TASK GOAL –
Search the material for the word "will" and copy every line in which it occurs.

EXERCISE MATERIAL –
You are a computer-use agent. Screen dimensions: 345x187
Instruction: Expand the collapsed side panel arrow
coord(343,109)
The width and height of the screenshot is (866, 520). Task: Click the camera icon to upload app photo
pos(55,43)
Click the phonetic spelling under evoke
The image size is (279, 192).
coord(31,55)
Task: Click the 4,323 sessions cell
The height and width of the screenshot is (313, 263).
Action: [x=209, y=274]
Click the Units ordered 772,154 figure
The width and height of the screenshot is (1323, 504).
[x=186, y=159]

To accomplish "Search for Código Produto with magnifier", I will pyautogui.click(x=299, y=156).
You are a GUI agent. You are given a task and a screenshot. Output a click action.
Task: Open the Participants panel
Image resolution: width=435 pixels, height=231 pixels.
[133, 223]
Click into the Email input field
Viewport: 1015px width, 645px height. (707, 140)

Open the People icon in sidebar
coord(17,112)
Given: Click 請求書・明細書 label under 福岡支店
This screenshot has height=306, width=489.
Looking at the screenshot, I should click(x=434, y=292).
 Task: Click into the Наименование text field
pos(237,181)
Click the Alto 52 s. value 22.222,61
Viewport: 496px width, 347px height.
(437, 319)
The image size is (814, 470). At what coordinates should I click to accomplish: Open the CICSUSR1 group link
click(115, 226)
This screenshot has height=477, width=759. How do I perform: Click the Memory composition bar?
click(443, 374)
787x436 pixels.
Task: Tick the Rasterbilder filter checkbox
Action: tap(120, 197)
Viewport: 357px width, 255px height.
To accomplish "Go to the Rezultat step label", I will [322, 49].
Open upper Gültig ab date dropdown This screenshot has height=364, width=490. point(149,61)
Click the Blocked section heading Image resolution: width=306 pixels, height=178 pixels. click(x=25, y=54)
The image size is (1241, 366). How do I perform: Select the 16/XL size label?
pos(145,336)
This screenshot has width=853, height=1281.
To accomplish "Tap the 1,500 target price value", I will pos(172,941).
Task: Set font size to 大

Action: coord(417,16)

OUTPUT BELOW –
To accomplish "Search for Código Produto with magnifier", I will pyautogui.click(x=299, y=156).
To accomplish "Go to the Rezultat step label", I will [322, 49].
To accomplish "Tap the 1,500 target price value", I will pos(172,941).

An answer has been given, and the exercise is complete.